■ **Objective**
Revise the records from the start through the line containing "Action: 739,647", replacing "Task" with "Goal" and leaving everything else unchanged.

■ **The data**
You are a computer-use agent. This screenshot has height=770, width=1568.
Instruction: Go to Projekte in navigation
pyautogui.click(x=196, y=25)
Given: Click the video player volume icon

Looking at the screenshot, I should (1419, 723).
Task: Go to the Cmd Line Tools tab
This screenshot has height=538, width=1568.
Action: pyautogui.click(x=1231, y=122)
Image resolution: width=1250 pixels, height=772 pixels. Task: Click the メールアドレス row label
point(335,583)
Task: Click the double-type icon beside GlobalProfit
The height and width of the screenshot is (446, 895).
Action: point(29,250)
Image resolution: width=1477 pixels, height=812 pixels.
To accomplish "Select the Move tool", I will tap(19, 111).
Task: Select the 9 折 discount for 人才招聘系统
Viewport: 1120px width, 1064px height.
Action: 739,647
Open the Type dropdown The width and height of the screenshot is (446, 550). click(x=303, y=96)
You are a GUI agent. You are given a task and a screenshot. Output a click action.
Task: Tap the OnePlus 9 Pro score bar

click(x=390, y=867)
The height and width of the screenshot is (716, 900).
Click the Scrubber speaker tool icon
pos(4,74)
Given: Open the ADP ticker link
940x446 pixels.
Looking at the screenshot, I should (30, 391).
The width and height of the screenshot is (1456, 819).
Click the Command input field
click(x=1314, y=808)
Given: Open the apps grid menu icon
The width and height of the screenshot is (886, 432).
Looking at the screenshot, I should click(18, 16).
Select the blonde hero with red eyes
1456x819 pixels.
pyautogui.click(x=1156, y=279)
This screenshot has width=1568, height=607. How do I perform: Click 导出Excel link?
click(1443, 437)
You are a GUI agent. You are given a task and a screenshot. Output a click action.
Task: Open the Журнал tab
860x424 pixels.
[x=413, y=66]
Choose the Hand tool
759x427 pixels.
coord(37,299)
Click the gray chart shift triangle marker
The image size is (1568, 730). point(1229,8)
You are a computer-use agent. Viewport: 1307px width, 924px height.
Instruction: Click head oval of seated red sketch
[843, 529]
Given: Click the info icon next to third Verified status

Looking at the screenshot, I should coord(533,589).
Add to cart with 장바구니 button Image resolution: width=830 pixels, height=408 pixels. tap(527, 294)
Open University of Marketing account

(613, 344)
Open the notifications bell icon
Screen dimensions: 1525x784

■ **Exercise result**
You are a computer-use agent. This screenshot has height=770, width=1568.
Instruction: Go to Projekte in navigation
pyautogui.click(x=196, y=25)
Given: Click the video player volume icon

Looking at the screenshot, I should (1419, 723).
Goal: Go to the Cmd Line Tools tab
This screenshot has height=538, width=1568.
Action: pyautogui.click(x=1231, y=122)
Image resolution: width=1250 pixels, height=772 pixels. Goal: Click the メールアドレス row label
point(335,583)
Goal: Click the double-type icon beside GlobalProfit
The height and width of the screenshot is (446, 895).
Action: point(29,250)
Image resolution: width=1477 pixels, height=812 pixels.
To accomplish "Select the Move tool", I will tap(19, 111).
Goal: Select the 9 折 discount for 人才招聘系统
Viewport: 1120px width, 1064px height.
Action: 739,647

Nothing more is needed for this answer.